El 19 de mayo en el Bicentenario de La Florida, tres bombas de estruendo obligaron a mantener suspendido el partido entre Colo Colo y Audax Italiano por cerca de dos horas mientras se desalojaba el estadio. ¿Resultado? Castigo de un partido a puertas cerradas y tres con aforo restringido de local.
Estos encuentros, según publica El Mercurio, le produjeron a Blanco y Negro pérdidas por concepto de borderó de 800 millones de pesos. Y es que los encuentros eran ante Universidad de Chile, donde proyectaban 45 mil personas en las gradas; Cobresal (7 mil), Santiago Wanderers (25 mil) y Cobreloa (37 mil).
“Son partidos atractivos. El daño que se hizo fue alto. Más encima, esto fue en La Florida.
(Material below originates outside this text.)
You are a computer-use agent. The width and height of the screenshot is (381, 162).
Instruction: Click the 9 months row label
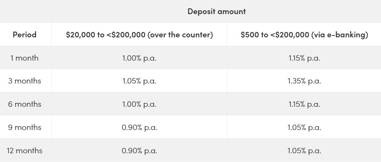point(25,127)
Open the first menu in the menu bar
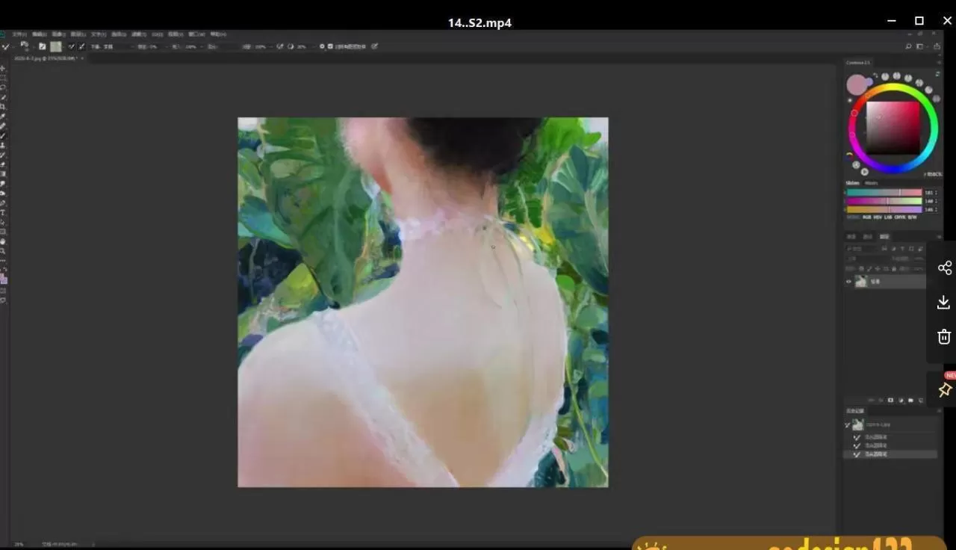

El Monumental es el estadio más seguro de Chile”, apuntaron desde la sociedad anónima al mismo matutino.
Sobre futuros incidentes, desde la Intendencia aseguraron que desde la barra de Colo Colo “quieren desestabilizar a Blanco y Negro, en represalia por las medidas en su contra”.
Por lo mismo, Cecilia Pérez, Intendenta de la Región Metropolitana, se reunió con el Presidente del Tribunal de Disciplina de la ANFP, Ángel Botto, quien le mostró que en Turquía, donde por castigos dejaban entrar sólo a mujeres y niños, se produjo un daño patrimonial grave a varios clubes.
De todas maneras, el personero dijo que otro tipo de sanción “significaría un cambio en los reglamentos, y eso es responsabilidad de los dirigentes”.